Happy Birthday USA cake.  And, a light saber.
Some of the foods I'm most proud to have served are: Apple pie trifle, American flag fruit-n-treat skewers, homeslavedmade white chocolate ice cream with strawberry sauce, and the cake pictured above.  Inside was a blue layer and a red layer.  This year, Husband bravely grilled the chicken wings that I had bravely (and successfully!) gotten chopped up by the friendly guy from the supermarket's meat department.  They were delicious, and a great addition to the giant spread of food we had (beef burgers, turkey burgers, hot dogs, pasta salad, potato salad, corn on the cob, chips and dips, cherry cobbler, and fruit).

The big fireworks show doesn't start until after 9:00 p.m., so we find other ways to keep ourselves and our guests busy.
Sparklers and grocery store fireworks

Water

Football throwing
Not pictured: patriotic sugar cookie decorating (a.k.a. "I bet I can put more frosting on a cookie than you can!") and the educational games.  I've found it difficult to live up to the first party's trivia/scavenger hunt competition during the subsequent two parties.  That year, I numbered and laminated cards with different sorts of questions on American history.  I then hid the cards around the house and yard, and the guests were tasked with finding all the cards quickly (1 prize) and answering the most questions correctly (another prize).  I also reworded the Declaration of Independence, separated it onto several laminated cards, and had the kids search for and then put the words in the correct order.  I'm still pretty impressed with myself.



This year, I hung an un-labeled U.S. map on the wall, with States and Capitals stickers that could be re-positioned.  Teams of 3 people had 1 minute, then 30 seconds, then 10 seconds to get as many stickers as possible into the right spots.  It wasn't a very popular game.  But, when nobody was playing, I was able to get all the capitals into the right spots, without the names of the states on the map, and only needed a tiny bit of help from my dad (I always think Wisconsin is Minnesota.  Not that it matters, much.  Other than that day, I don't think I've ever needed to know which one is which.)

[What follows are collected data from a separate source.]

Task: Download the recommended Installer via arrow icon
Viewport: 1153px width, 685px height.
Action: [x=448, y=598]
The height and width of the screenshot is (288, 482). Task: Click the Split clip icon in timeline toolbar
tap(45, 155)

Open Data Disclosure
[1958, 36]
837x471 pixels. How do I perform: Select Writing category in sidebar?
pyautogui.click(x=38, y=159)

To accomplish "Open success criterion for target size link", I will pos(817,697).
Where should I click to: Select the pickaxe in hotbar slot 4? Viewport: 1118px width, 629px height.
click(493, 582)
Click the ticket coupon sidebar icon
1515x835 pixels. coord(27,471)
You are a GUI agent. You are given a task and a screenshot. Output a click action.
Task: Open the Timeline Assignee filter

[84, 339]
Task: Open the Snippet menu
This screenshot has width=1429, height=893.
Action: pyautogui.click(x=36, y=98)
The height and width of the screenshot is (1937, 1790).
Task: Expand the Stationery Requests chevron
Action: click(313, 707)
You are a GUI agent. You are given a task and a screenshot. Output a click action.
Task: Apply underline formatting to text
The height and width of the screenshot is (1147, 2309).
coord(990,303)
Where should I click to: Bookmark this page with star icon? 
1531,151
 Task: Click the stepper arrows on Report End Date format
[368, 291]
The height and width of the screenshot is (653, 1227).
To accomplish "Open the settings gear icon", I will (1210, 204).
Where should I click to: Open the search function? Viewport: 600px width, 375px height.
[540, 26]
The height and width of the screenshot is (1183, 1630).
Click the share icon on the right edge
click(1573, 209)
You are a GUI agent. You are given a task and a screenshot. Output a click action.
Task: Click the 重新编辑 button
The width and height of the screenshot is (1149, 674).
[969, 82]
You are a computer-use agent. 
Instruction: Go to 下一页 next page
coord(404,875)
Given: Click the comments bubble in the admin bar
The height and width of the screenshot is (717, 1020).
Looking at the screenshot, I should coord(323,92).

Choosing a special dress for Baby has been fun the past 2 years, also.



It's the only night of the year that we allow 6 y.o. to stay up way past his 7:30 bedtime.  Last year, he started crying as soon as the fireworks show ended, and couldn't stop crying or get any words out.  This year, he handled himself a little bit better, but still seemed totally dazed by about 8:45.


Turns out, I do a bad job of taking pictures of the actual fireworks.  4 years of bombs bursting in air, and I could only find the one half-decent pic up there ^.  You'll have to trust me that it's a good show.  Even Baby enjoyed it!  She doesn't like loud noises ("Sorry, Husband.  I just couldn't vacuum today.  Baby didn't want me to.  She was scared of the 'wowed'.") so we were worried that she'd cry like her brother after 9 p.m., but she didn't shed a single tear.
Just in case there was any doubt re: my photography skills.
Unsolicited advice of the day?  1. It's okay to stop trying to do things you're obviously bad at (*cough* fireworks photos *cough*) after a while.  You're good at other things.  2.  Make sacrifices for those you love, like Husband does for me at least every July all the time.  3.  Be a tradition-setter.  When my kids have grown up, I want them to reminisce about the traditions they loved, and I want there to be no shortage of happy memories, holiday and otherwise.  Those "remember the time..." conversations are much more valuable than pictures of sparkly lights.

What is your favorite holiday tradition?  

Be honest- at least a little part of you is wondering about my marathon training, right?  You kinda wish this post had been about running, don't you?